The industry in Australia, she adds, “is furious at the difficulties that will now be imposed on workers who arrive via the 457 visa. The high-tech firms say Australia does not have enough technology graduates to make up the shortfall in the industry. Demand outnumbers supply by 1,200 workers, they say, and young Australians lack motivation to enter high-tech professions, so the industry depends on importing workers.”
Amid the worldwide demand by high-tech companies for brilliant engineers and other workers, a rise is discernible in the willingness and desire of Israelis with such experience to give up the life they have built for themselves, and to leave family and friends for a lengthy period.
“It’s a bit sad, but these days we are seeing greater adventurism than in the past, due mainly to a feeling of despair and pessimism about what is happening in Israel,” Guez says. “In the past, people were less open to innovation and daring, because they believed they had options for getting ahead locally.” According to a survey conducted by her firm, Relocation Jobs, she says, the proportion of educated, high-salaried Israelis who are looking to improve their quality of life has increased significantly. Yet, those who work for a few years in the United States or Europe will not necessarily enjoy a significantly higher salary level.
“A person who gets a job with Facebook at $150,000 a year as head of a team or $120,000 as a programmer will not save more in comparison to what he got in Israel,” Guez says, “though he might enjoy a higher quality of life.” She points out that wages in the U.S. do not include perks that are standard in Israel, such as managers insurance, a leased car, training funds and severance pay, which can add 30 percent to the base salary.
“The differences lie in the quality of life,” she says. “In Tel Aviv, he will live in an apartment of 2.5 rooms, but in Palo Alto he will live in a detached home and have two cars, not one, and if his wife works it will be at a half-time job. The quality of life in relation to salary will be higher. So if the main purpose is to return to Israel and buy a home without a mortgage, it’s better not to go. Most of those who make the move do so for the experience.”
Four years ago, she adds, programmers could earn $200,000 to $250,000 a year in the U.S., and Israelis could save a handsome amount during their stay there. However, salaries have declined since then, which has affected the motivation of some Israelis who are thinking of emigrating.
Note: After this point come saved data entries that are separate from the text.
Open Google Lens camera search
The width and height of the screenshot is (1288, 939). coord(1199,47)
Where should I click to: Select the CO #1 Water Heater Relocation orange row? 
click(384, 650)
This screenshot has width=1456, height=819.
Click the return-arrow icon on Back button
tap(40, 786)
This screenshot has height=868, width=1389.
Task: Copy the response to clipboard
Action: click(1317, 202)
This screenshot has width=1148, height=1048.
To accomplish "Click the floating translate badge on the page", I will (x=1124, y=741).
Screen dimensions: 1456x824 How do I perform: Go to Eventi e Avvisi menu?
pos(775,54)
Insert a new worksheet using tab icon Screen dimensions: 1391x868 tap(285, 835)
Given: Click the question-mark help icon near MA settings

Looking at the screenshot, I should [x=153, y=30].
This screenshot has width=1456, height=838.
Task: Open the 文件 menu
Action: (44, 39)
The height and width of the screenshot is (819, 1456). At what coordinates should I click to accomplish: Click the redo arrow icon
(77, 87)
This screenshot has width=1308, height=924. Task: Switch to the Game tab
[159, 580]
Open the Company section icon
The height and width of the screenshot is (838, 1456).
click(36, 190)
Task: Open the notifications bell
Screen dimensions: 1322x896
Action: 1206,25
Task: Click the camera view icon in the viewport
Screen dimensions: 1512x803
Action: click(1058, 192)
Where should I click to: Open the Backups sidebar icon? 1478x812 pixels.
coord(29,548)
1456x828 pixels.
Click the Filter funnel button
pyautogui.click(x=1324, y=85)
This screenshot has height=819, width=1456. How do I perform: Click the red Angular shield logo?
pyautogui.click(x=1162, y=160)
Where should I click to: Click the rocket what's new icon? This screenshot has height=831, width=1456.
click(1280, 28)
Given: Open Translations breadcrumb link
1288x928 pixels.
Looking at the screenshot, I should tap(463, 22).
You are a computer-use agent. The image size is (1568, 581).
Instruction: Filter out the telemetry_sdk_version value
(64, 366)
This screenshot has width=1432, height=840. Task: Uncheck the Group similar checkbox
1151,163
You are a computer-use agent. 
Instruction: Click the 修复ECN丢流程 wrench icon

“Silicon Valley is one of the most expensive places to live in the U.S., especially in terms of housing and education, and it’s not easy to make the move,” Oded Hermoni says. “A family here needs at least $150,000 to $200,000 a year ... and that comes as a shock to many people. The salaries do not entirely compensate, because of the high expenses. Quality of life actually declines: People end up in smaller apartments in areas that are not as good. In many cases, the spouse does not work [owing to visa restrictions]. At the moment, Silicon Valley is tempting mainly for young single men who don’t need a large home and have relatively few expenses.”
In the final analysis, Hermoni says, most of the Israelis in Silicon Valley, who are by now in their early 40s, probably want to return home. They love the country and see their future there. “All they need is a place to return to and something to return to.”
According to him, “The results of the January election were actually encouraging for people. There’s a feeling that something is changing in Israel after a long stretch in which things were stuck. If there were a peace treaty, more people would want to return.”